The theft of the precious mineral stone, the cavansite, from The Crystal Museum of Minerals has left everyone puzzled, more so because the modus operandi of the theft has uncanny similarities with an international bestseller, The Cavansite Conspiracy by Chris Carver. While the police and the curator of the museum are on the hunt, a spiritual group in Bangkok too is interested in acquiring it by any means.
Meanwhile, Koyal Karnik, a lecturer in communication studies working in Hamburg, Germany, arrives in Pune to attend her friend Jasrajs wedding. Little does she know that she will not only be implicated in the theft of the cavansite, but that her friend will be murdered, and she will be forced to become a fugitive on the run. The only person she can trust is her ex-boyfriend Neel, with whom she takes off on a journey of mystery and love from India to Hamburg, then to the Isle of Sylt and finally, a London television studio. But can she really trust anybody? And what is the connection between Jasraj and the cavansite? What is Jasrajs fiance hiding? Finally, who is Chris Carver and what is his role in the mystery?

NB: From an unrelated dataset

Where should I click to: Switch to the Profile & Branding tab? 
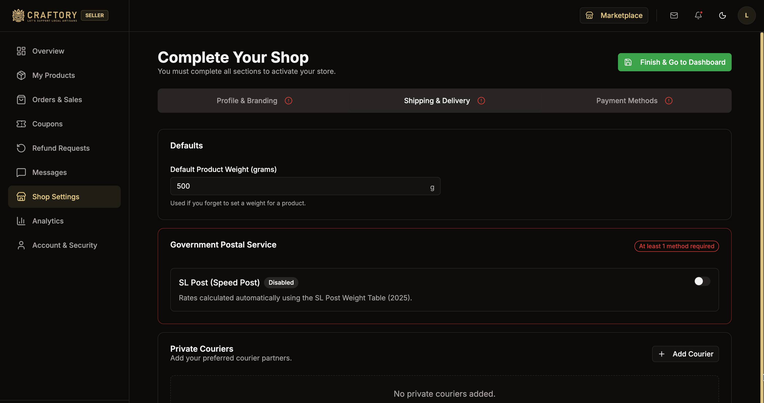(x=247, y=101)
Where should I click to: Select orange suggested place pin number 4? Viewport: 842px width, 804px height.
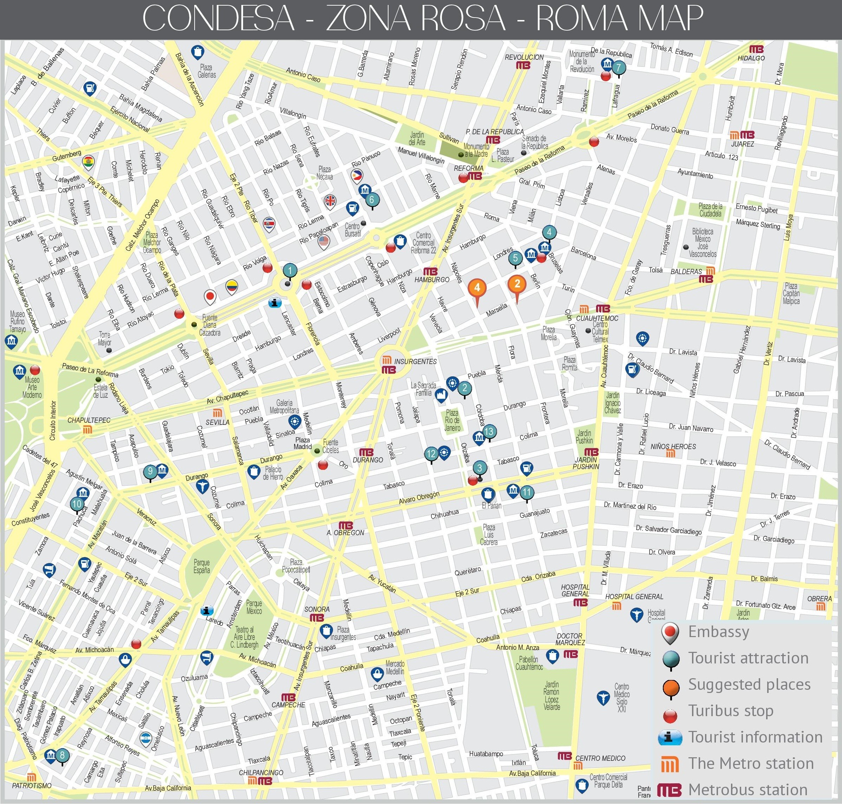point(477,288)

It is fast-paced and thrilling and keeps you glued most of the time in the narrative. The twist in the end was unpredictable and it is highly unlikely many readers will be able to guess it before the climax. The story moves around various countries and a gamut of plot points which will keep you glued. I particularly liked the sensitive treatment with which the problem of left handed people in India is dealt with. Considering at one point of life, i seriously thought myself to be ambidextrous, i was able to relate to the dilemmas and social restrictions that come on the way.
The romance between the couple is fun to read and extremely relatable. Both of them have a back story to fall on and are constantly throwing repartee which make their conversations spicy and juicy. The only time the book slips up is when the author infuses a Bollywoodish feel to the narrative by concentrating too much into the romance between Koyal and Neel. Right under the nose of a death threat and conspiration to frame her, the couple play games on ice-dunes and make the romantic sparks flew. What was sorely missing was a song to be picturized on the couple in the Isle of Sylt! This acts as a deterrent to the pace of the story and intermittently takes away the focus from the murder mystery, diffusing a juveliness which is hard to fathom. But one should look beyond these nitpicking for an extremely rewarding read.
I am going with generous (3+0.5) = 3.5/5 for Manjiri Prabhu’s ‘The Cavansite Conspiracy’. Barring a few glitches in the end and a sagging middle portion, it is a tight thriller which delivers what it promises. It starts briskly and will keep you engaged most of the time. I recommend you make time to read it.